There was also this statement -
Emily Buttrum, Chief Executive of the Society of Homeopaths, has written to members setting out the Society’s plans to update its guidance for members on a range of issues. 
Emily, who took over the role in October, has been working with the Society Board to explore how its strategy can be refined to give greater focus to key areas, including professional standards. 
The move comes in the wake of a series of negative press stories about the profession including Society members. 
In a communication sent to members, Emily said: “The Society Board has discussed recent events and taken some time to align our leadership on the direction the Society must travel. The discussions were deep and far ranging but unanimous agreement was formed on the importance of professional standards. 
“With this as my mandate, I will bring together a revised Society strategy which will ensure that professional standards are at the heart of all we do. Included in this strategic work will be opportunities for members to have their say.” 
Emily added that she was positive the new direction would bring the homeopathic community together and that this is reflected in a joint statement issued on behalf of UK homeopathic organisations including registers; the Society of Homeopaths, Faculty of Homeopathy and the Alliance of Registered Homeopaths.

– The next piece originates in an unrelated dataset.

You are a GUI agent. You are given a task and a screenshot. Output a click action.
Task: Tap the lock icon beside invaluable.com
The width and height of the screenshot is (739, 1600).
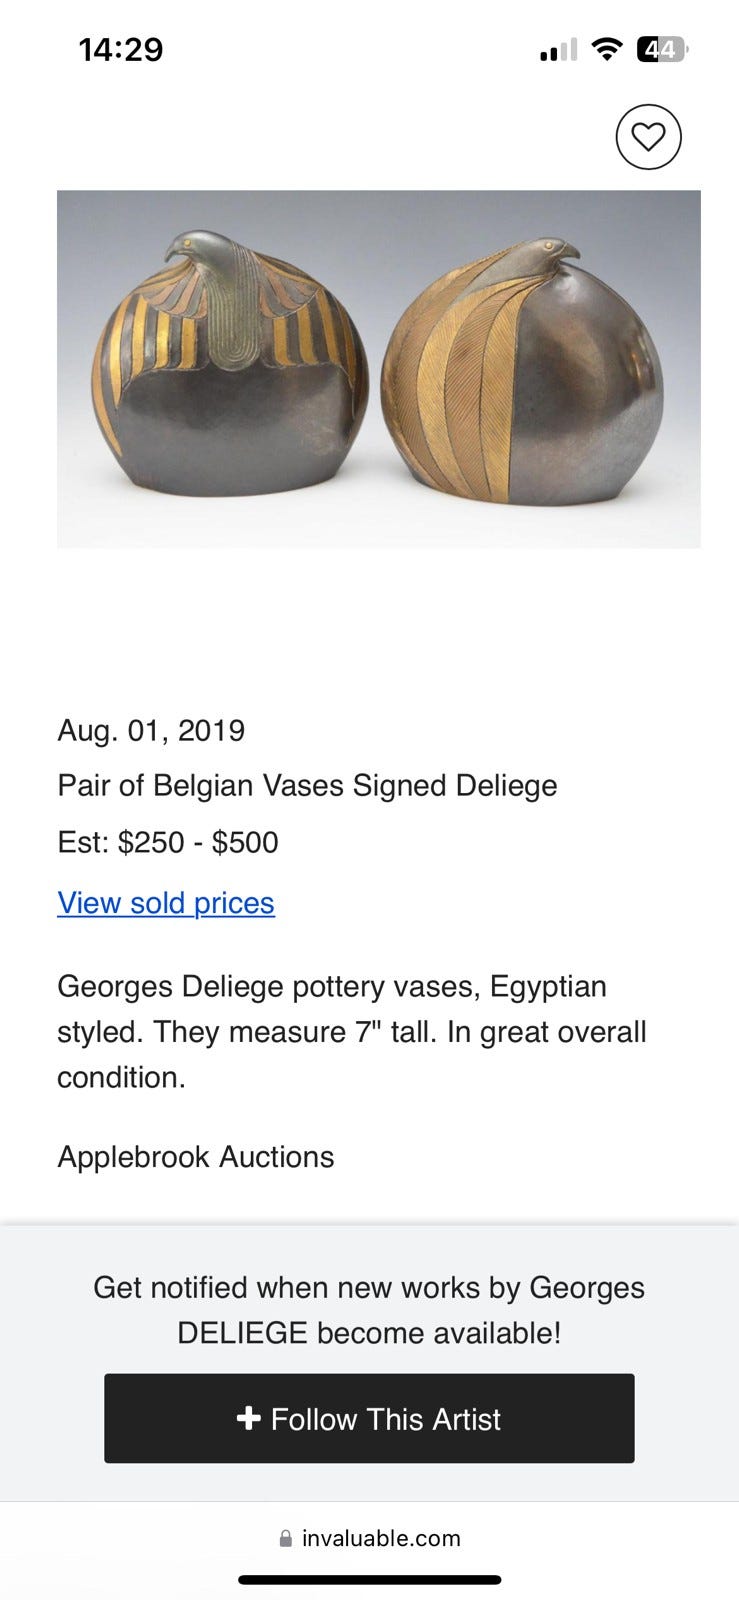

The statement implies that professional standards were not at the heart of all that the SoH did. Current and previous Board members must bear responsibility for that along with Taylor. Some would say that in light of that and the media reporting, some directors need to go if the SoH wants to demonstrate that it is serious about this.

What was said in Buttrum's communication to members is unknown and the communication was via email it may not have been read. It's known that the SoH email newsletter is often not read by members. It would have to do a mail shot or even pick up the telephone to ensure that it reached all members. But given what is said, there are "plans" but nothing concrete yet.

In terms of members "having a say", very likely the question that the SoH dare not ask is the choice between PSA accreditation and the freedom to say whatever they want (short of prosecution). 

If the SoH were really serious about change they should seek external help and not look inward. They need external help rather than looking inwards. They can't really afford external consultancy and would likely baulk at most recommendations for change.